Por sorte lembrei-me da UBS do Jardim Brasília. Já estávamos no palco, vivendo essa comédia, por mais de duas horas. Caminhando com certa dificuldade, chegamos ao estacionamento. Pegamos o Fusca, e com o spray Aerolin, mantinha alguns brônquios funcionando. Chegando à UBS o atendimento foi bem melhor. Mesmo assim, com todos os inaladores desocupados, passamos pelo burocrata.

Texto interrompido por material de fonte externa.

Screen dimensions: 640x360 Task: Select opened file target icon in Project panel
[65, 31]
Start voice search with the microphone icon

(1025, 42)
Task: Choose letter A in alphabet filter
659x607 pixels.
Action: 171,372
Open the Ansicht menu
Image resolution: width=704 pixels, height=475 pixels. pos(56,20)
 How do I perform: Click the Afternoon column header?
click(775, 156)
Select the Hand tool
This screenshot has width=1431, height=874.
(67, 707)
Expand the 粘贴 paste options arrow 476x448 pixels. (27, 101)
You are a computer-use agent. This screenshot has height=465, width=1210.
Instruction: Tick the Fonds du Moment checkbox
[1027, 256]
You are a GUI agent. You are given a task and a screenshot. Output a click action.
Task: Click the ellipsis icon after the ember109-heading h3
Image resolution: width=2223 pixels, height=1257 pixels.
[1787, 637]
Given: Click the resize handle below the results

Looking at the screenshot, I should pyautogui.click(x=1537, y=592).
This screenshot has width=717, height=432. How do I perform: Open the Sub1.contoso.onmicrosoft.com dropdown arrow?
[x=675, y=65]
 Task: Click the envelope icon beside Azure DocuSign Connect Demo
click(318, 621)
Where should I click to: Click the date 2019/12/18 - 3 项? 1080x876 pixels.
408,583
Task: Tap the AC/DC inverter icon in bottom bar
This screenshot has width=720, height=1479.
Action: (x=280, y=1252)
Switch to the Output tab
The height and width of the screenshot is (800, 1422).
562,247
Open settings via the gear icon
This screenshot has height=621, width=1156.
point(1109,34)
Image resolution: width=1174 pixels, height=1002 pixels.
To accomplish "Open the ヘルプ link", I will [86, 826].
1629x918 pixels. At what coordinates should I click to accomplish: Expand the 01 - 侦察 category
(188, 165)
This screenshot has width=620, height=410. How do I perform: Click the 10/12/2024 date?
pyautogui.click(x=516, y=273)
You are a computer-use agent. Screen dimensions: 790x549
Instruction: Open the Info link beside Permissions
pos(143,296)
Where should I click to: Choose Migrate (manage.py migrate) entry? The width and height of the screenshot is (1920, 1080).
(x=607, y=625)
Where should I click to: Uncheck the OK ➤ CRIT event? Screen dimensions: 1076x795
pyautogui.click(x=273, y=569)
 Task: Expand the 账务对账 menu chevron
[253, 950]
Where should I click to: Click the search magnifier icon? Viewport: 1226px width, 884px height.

À noite não dormi. Somatizei; a falta de ar estava em mim. Fui tolhido por um cansaço, que há muito não sentia. Na madrugada, Venus Williams contra Casey Dellacqua no Aberto da Austrália. Sempre fico admirado com as irmãs Williams e nessa noite, me passou pela cabeça, a bobagem da minha fobia. E se a Serena tivesse asma?
− Asma?

Um filósofo me explicou que é mais suave ao doente, a expressão bronquite. A palavra asma é agressiva. E eu entendi que bronquite é asma litgh. Por outro lado, um pneumologista tentou me explicar tecnicamente tudo direitinho, não entendi nada. Só sei que, quando o asmático está com falta de ar, na verdade está com excesso de ar. Os pulmões não conseguem expelir o ar contido em seu interior. E se o ar queimado não sai o novo, fresquinho, não entra. Parece mesmo porta de elevador, se um não sai o outro não entra. Aí, cara, é pronto socorro urgente!
− Urgente?

A estética do discurso do ‘acolhimento’ é romântico. Ninguém acredita. Talvez por isso, poucos funcionários da área da saúde o praticam. A vida se resume num sopro; Quando chegamos ou quando deixamos esse mundo, o primeiro e o último sopro. O ar que respiramos é vida, portanto, quem pode facilitar essa ação tem a obrigação de respeitar essa máxima. Dependemos de ar para viver!

Qualquer uma de nós poderia ter vencido, respirando aliviada, disse Williams após receber o troféu Daphne Akhurst Memorial Cup. Serena derrotou a belga Justine Henin neste sábado, 30/01/2010, conquistando o seu quinto título do Aberto da Austrália.